Don Luca Ramello è l’incaricato regionale per di Pastorale giovanile del Piemonte e direttore dell’Ufficio di Pg di Torino. Ha curato l’evento torinese per tutte le diocesi piemontesi, in preparazione all’incontro di Roma. Con lui abbiamo ripercorso questa ricca estate, che ha visto protagonista anche la nostra diocesi, e abbiamo fatto il punto sull’imminente appuntamento sul Sinodo dei vescovi.

Don Luca, facciamo il punto su un’estate così piena…
«Intanto è stata un’esperienza molto articolata, in tre luoghi distinti. La prima fase con i cammini diocesani, poi la fase torinese con la Reggia di Venaria Reale e la venerazione della Sindone, e infine l’arrivo a Roma dal Santo Padre. È stato un cammino a crescere: dalla Chiesa regionale sino alla Chiesa universale con il Papa. Un crescendo di emozioni e di stupore per la varietà di esperienze fatte. Innanzitutto l’esperienza del cammino, un cammino spirituale, che mette insieme corpo e anima. Altra esperienza riguarda i luoghi artistici della nostra terra: abbiamo voluto far riscoprire ai ragazzi le bellezze del nostro territorio a piedi. E infine l’esperienza spirituale con la grande tappa della venerazione della Sindone».

Perché questa particolare ostensione della Sindone per i giovani?
«Perché il tema che il Papa ha dato al Sinodo è il “discepolo amato”, San Giovanni. L’unico a vivere fino in fondo Gesù. Per questo la Sindone è simbolo eloquente, non solo del cammino di Cristo, ma anche del cammino di ogni ragazzo.
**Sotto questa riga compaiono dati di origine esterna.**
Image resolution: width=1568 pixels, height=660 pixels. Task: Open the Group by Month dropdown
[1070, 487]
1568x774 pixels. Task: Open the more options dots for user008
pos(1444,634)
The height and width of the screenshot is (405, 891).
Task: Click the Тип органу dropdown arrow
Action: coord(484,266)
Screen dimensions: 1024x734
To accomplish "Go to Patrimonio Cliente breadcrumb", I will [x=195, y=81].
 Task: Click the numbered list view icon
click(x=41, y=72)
E per sottolineare ancora di più questo simbolo, abbiamo voluto dare una piccola sindone in ogni kit donato ai ragazzi».

Di queste esperienze quale le ha lasciato più il segno?
«Sicuramente le lacrime e la commozione di venerdì 10 agosto, dopo la venerazione della Sindone. Un’esperienza cosi intensa non l’avevo mai vista, forse perché i ragazzi arrivavano da un cammino molto dedicato e intenso. Ho visto tanti volti commossi, che cercavano luoghi all’interno del Duomo di Torino per pregare. Nel mio cuore questo ricordo rimarrà indelebile».
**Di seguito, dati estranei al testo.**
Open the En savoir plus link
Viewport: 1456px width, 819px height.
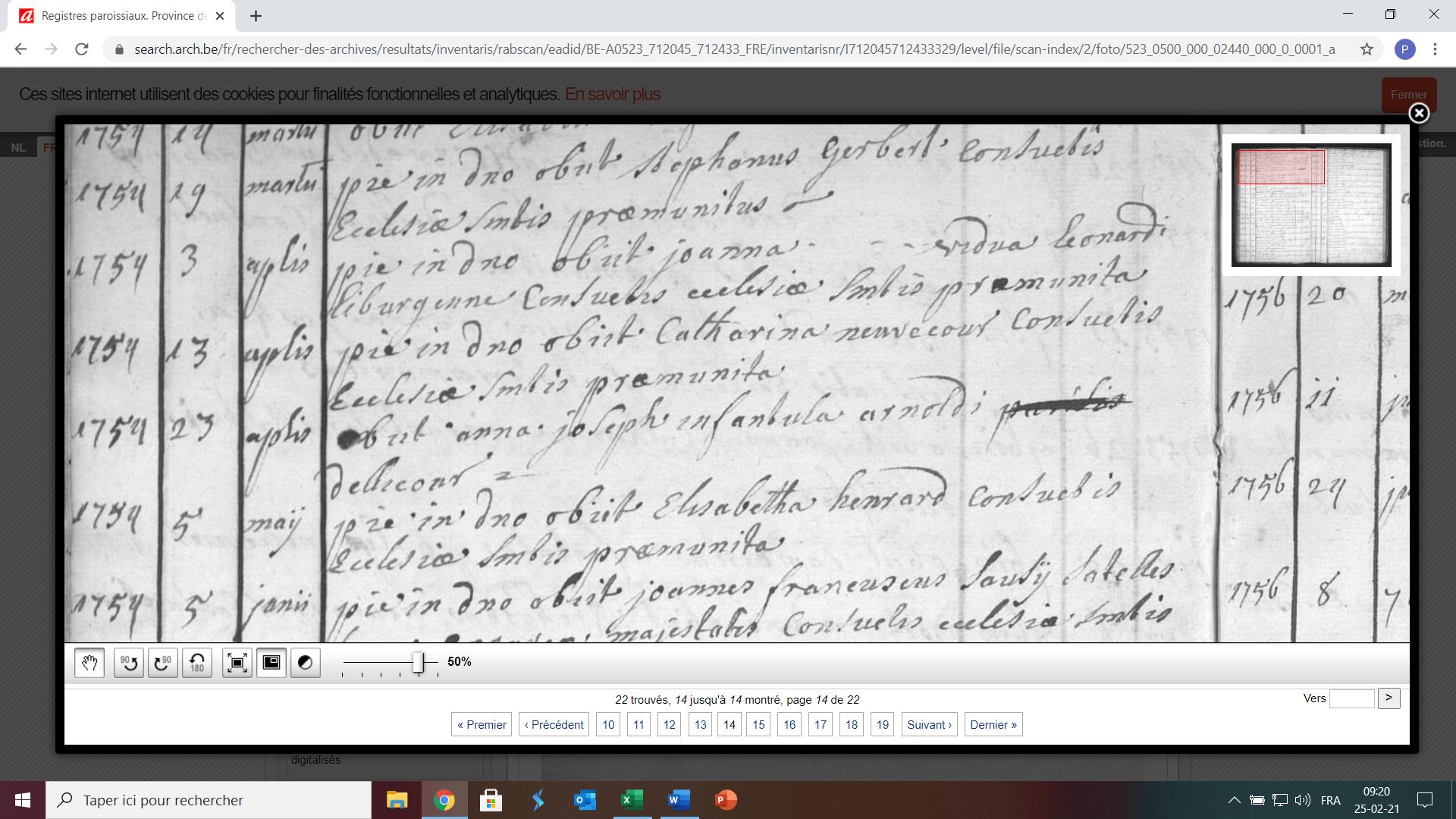[612, 94]
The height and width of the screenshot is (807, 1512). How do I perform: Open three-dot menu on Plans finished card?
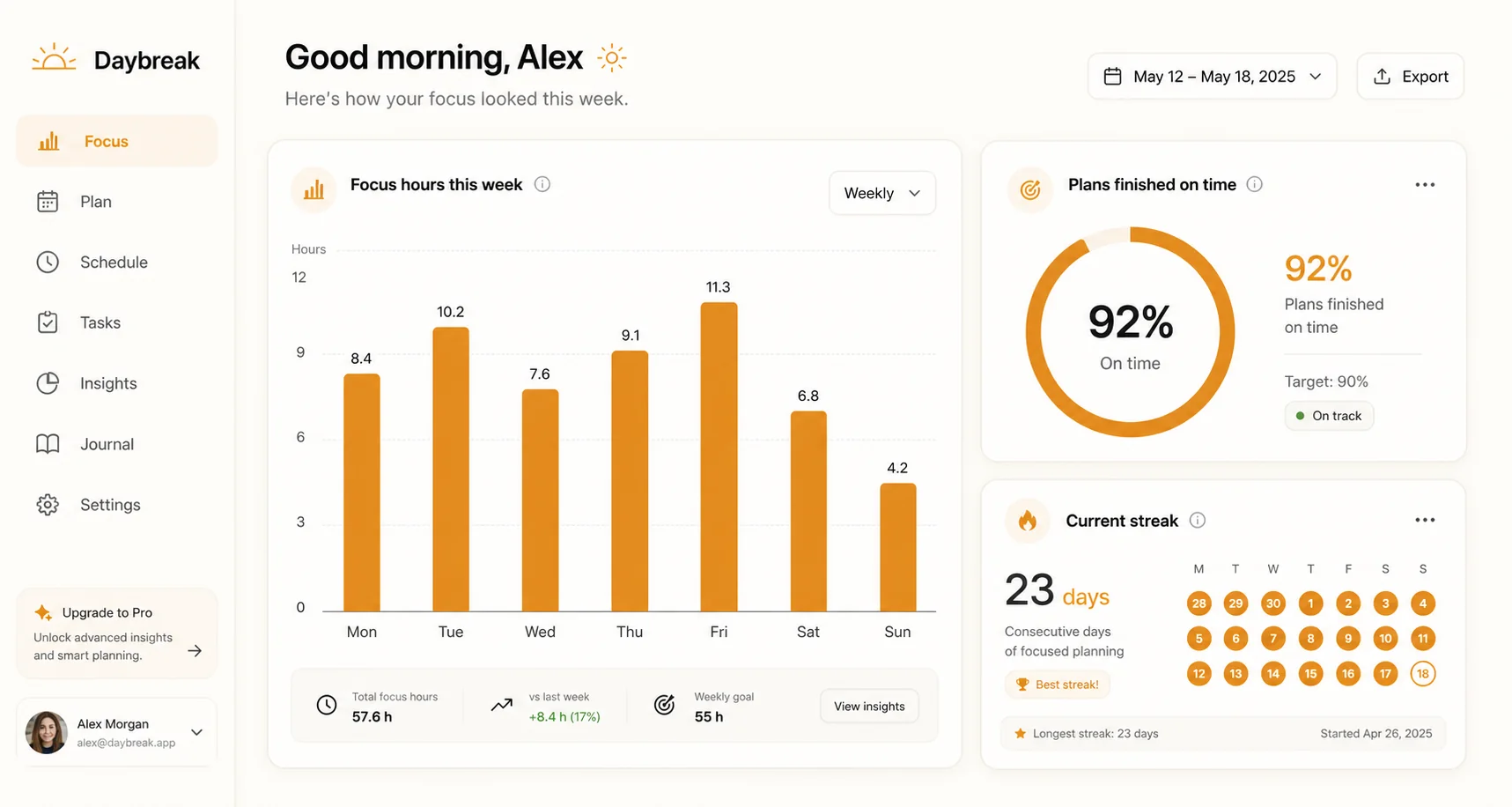click(1425, 185)
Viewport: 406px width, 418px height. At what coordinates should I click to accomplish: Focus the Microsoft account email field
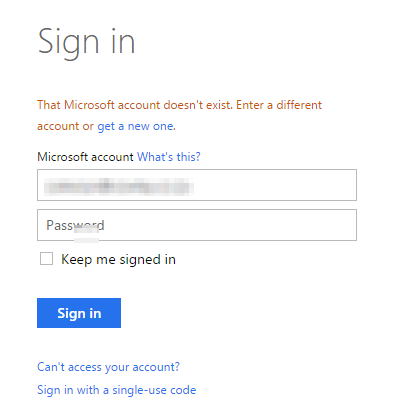click(x=197, y=185)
Lei, come sacerdote e come incaricato della cura dei giovani, cosa si aspetta da questo Sinodo dei vescovi?
«Mi aspetto due cose. Che la Chiesa abbia il coraggio di ripensarsi senza troppa ansia, con lo sguardo giovane, rivolto ai giovani. Non immaginando di vivere in un mondo diverso, ma affrontando la realtà di questo mondo. Ascoltare i giovani e affidarsi al loro tempo presente. Che i giovani, come ha detto Francesco, non stiano sul divano o attendano alla finestra, ma si buttino. Che non vivano di ansie, ma che siano loro a correre avanti. Mi aspetto queste due cose, perché vedo da una parte la chiusura della Chiesa, e dall’altra l’insicurezza dei giovani».